▸ **Task objective**
The entries that follow include a run beginning at the line with "You are a computer-use agent. The" and ending at the line with "Select the File option in dropdown list"; restate that run word for word and leave the rest out.

*** Opening Information provided ***

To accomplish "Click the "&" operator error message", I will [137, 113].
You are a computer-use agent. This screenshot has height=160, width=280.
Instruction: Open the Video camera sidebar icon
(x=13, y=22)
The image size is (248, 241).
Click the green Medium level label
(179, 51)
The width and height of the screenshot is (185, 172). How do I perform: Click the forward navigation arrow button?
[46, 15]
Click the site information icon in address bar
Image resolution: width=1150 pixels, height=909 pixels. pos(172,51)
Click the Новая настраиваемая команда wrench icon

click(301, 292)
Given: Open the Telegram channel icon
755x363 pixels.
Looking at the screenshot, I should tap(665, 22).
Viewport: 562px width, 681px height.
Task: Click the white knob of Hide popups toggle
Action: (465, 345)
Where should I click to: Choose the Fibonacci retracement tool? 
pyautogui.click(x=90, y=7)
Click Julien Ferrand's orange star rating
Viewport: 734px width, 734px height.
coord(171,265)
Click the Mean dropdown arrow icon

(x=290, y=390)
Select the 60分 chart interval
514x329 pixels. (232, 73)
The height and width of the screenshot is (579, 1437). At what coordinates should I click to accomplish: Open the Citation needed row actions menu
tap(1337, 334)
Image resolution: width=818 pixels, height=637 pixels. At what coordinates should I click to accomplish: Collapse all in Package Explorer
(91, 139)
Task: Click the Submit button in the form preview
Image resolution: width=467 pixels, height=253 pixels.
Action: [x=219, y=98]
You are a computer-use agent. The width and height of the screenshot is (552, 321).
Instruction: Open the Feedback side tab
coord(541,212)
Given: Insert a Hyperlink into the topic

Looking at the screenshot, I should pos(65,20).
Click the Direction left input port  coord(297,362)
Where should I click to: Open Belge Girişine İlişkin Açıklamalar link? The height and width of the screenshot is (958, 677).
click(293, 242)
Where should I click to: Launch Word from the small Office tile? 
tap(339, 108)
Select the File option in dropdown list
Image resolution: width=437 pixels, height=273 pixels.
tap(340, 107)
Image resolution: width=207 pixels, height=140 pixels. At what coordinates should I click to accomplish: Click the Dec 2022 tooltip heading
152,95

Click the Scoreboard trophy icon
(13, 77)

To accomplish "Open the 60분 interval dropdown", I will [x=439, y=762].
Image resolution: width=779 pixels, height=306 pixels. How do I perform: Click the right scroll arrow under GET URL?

*** Closing Information provided ***

▸ **Exercise solution**
You are a computer-use agent. The width and height of the screenshot is (552, 321).
Instruction: Open the Feedback side tab
coord(541,212)
Given: Insert a Hyperlink into the topic

Looking at the screenshot, I should pos(65,20).
Click the Direction left input port  coord(297,362)
Where should I click to: Open Belge Girişine İlişkin Açıklamalar link? The height and width of the screenshot is (958, 677).
click(293, 242)
Where should I click to: Launch Word from the small Office tile? 
tap(339, 108)
Select the File option in dropdown list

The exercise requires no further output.